*Your objective*
All of the lines below need to be copied exactly, apart from the pictures.

::: Exercise inputs

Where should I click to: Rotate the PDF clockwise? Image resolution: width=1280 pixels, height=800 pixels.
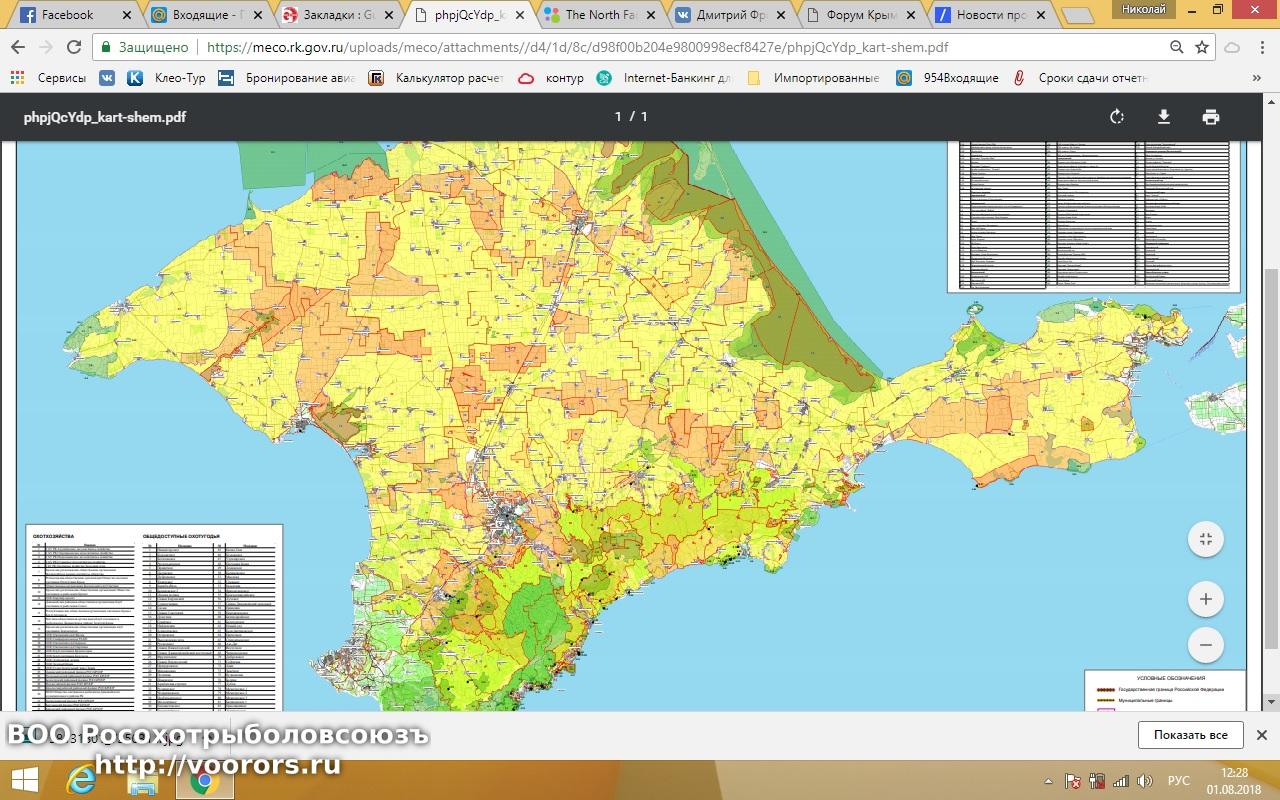tap(1117, 117)
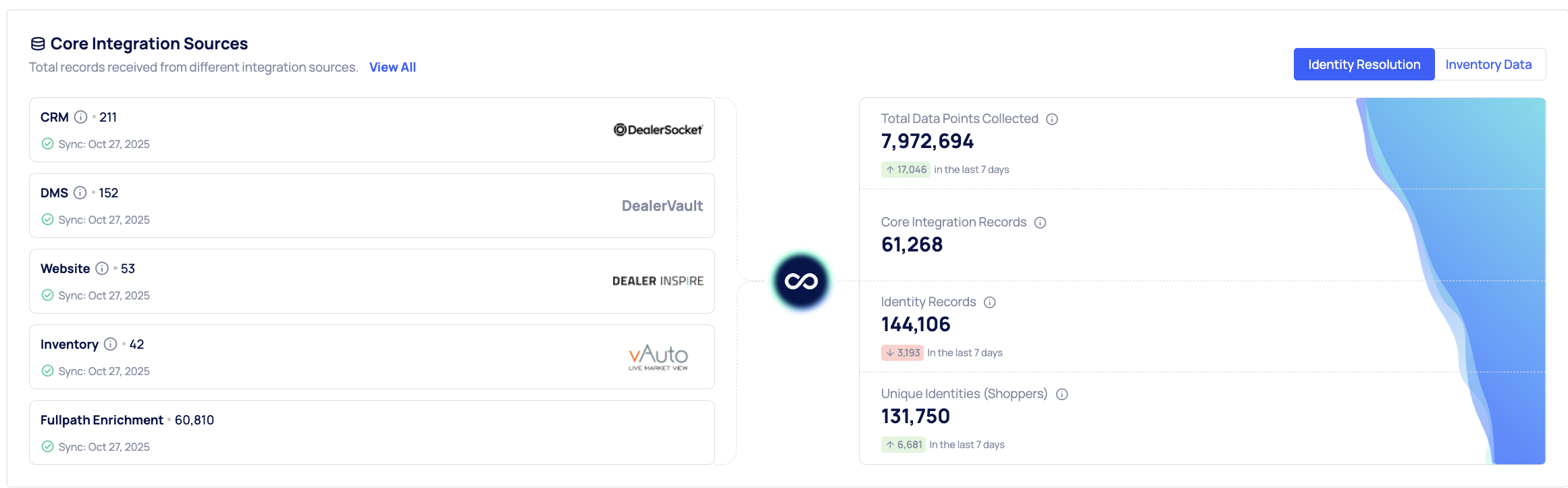Click the Dealer Inspire website logo

pos(658,281)
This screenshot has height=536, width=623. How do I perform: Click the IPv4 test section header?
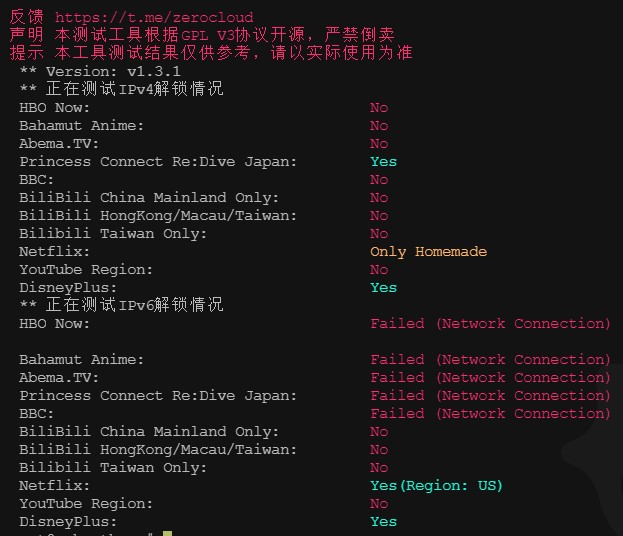(x=122, y=89)
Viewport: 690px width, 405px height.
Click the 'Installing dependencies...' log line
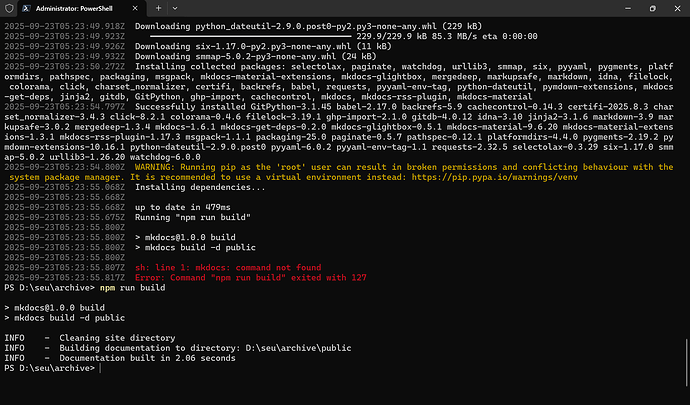pyautogui.click(x=200, y=187)
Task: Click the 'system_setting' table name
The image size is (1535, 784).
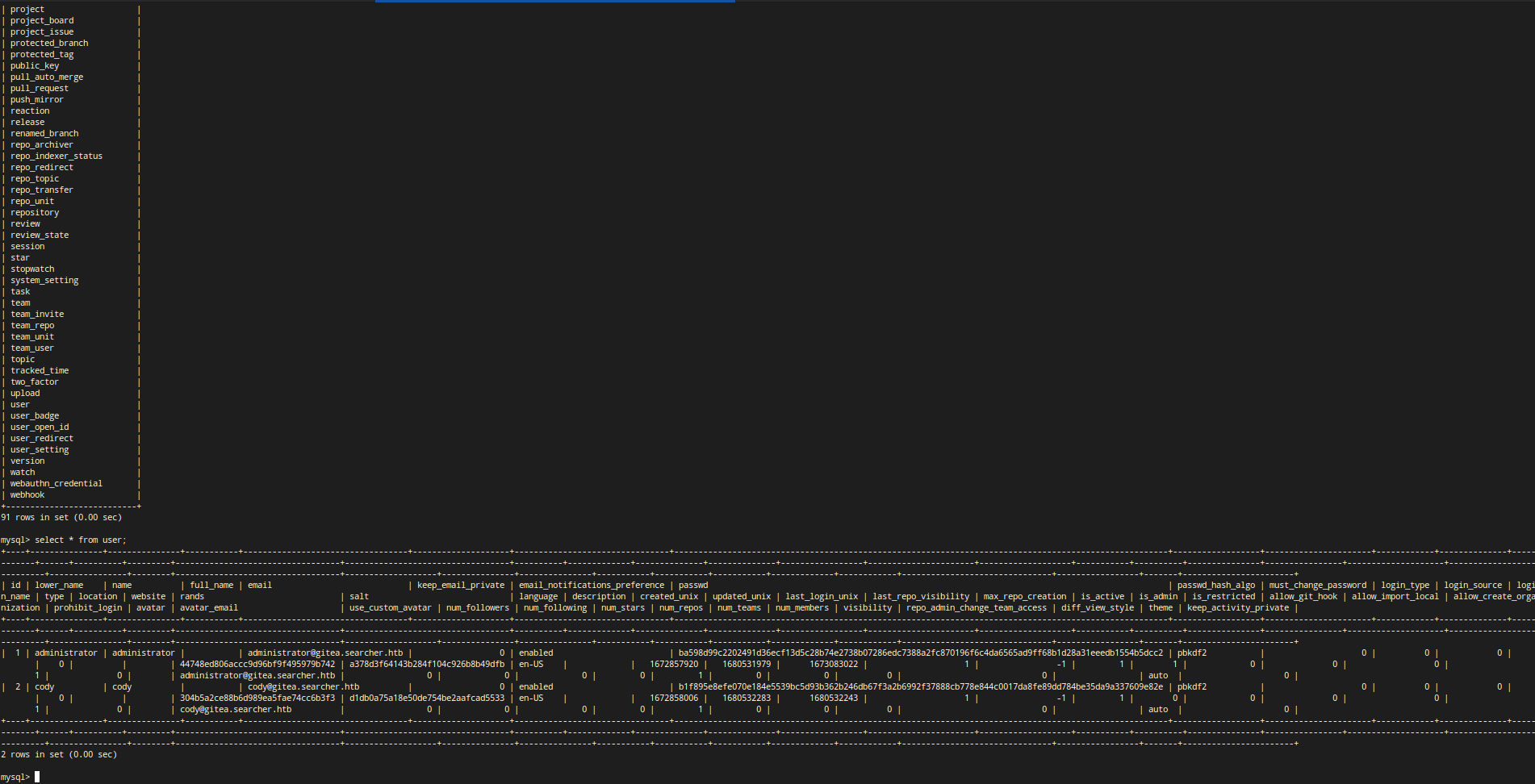Action: (44, 280)
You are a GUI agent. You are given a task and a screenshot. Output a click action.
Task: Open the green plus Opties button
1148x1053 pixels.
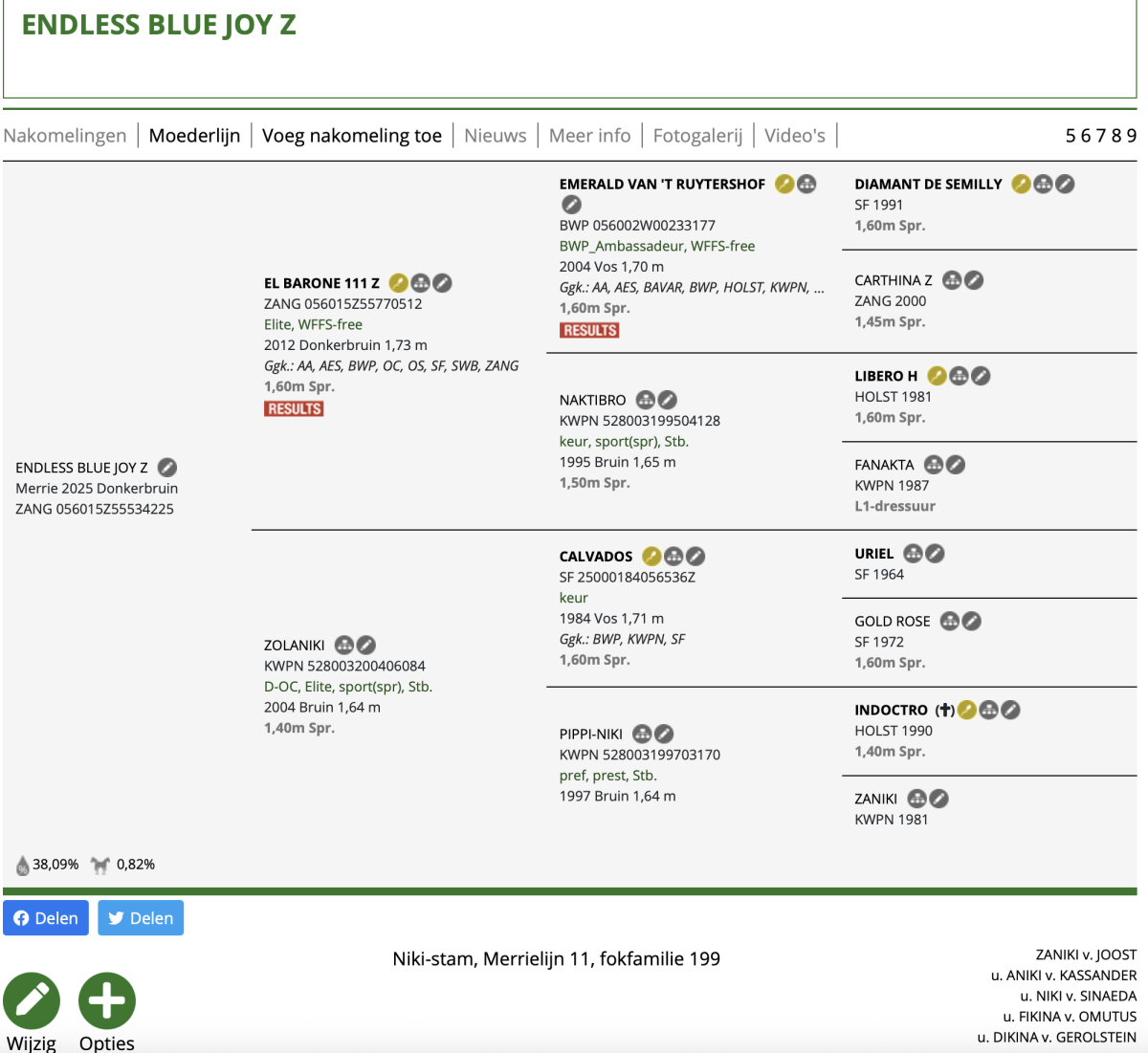coord(107,1001)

::::::

*Solution*
Where should I click to: Rotate the PDF clockwise? Image resolution: width=1280 pixels, height=800 pixels.
tap(1117, 117)
Click the Dealer Inspire website logo

pos(658,281)
This screenshot has height=536, width=623. How do I perform: Click the IPv4 test section header?
(x=122, y=89)
Viewport: 690px width, 405px height.
Click the 'Installing dependencies...' log line
pyautogui.click(x=200, y=187)
Task: Click the 'system_setting' table name
The image size is (1535, 784).
Action: (44, 280)
You are a GUI agent. You are given a task and a screenshot. Output a click action.
Task: Open the green plus Opties button
1148x1053 pixels.
coord(107,1001)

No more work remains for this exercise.